[BEGIN Working data]

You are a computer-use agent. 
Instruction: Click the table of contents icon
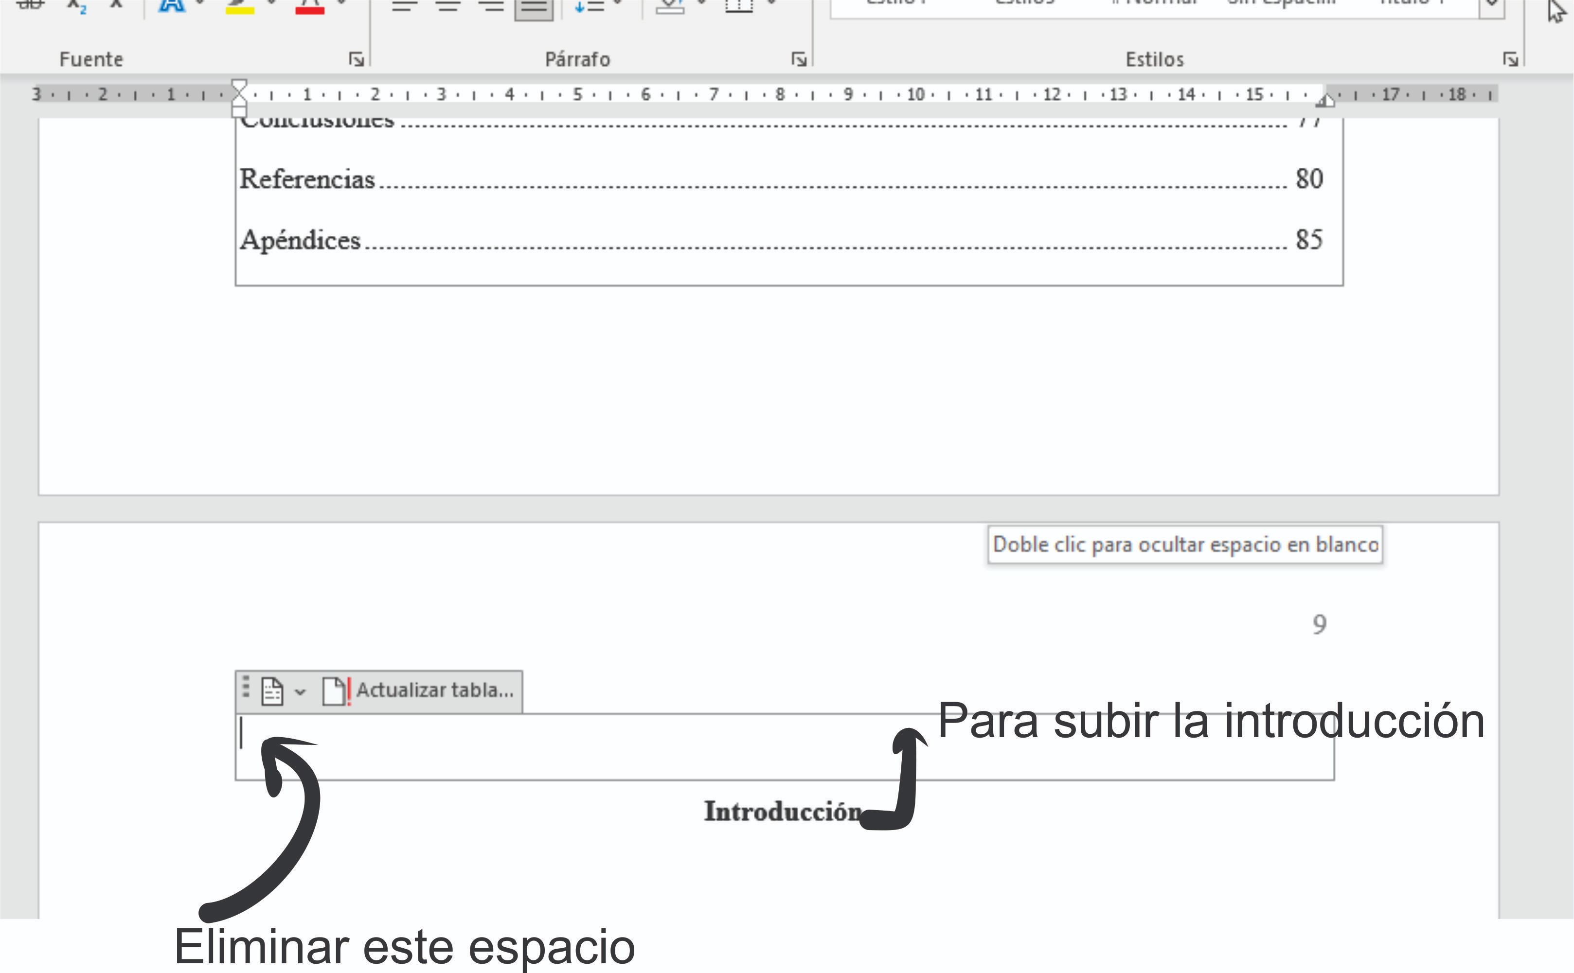(x=272, y=692)
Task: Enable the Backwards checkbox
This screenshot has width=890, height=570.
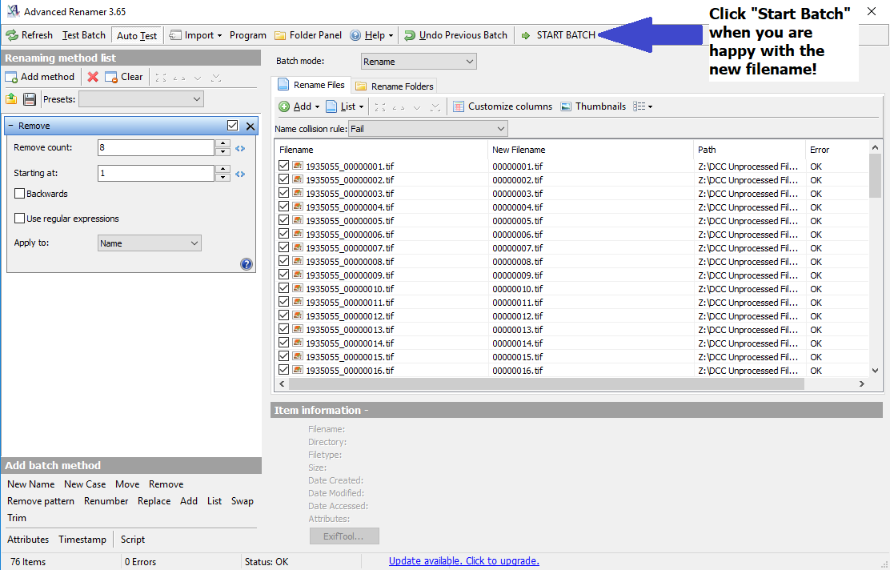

[END Working data]

[Task description]
Please format the listing above as a Markdown table with columns Row and Line, numbering each non-blank line in order and omitting blank lines. Leave the pictures out.

[Exercise solution]
| Row | Line |
|---|---|
| 1 | You are a computer-use agent.  |
| 2 | Instruction: Click the table of contents icon |
| 3 | (x=272, y=692) |
| 4 | Task: Enable the Backwards checkbox |
| 5 | This screenshot has width=890, height=570. |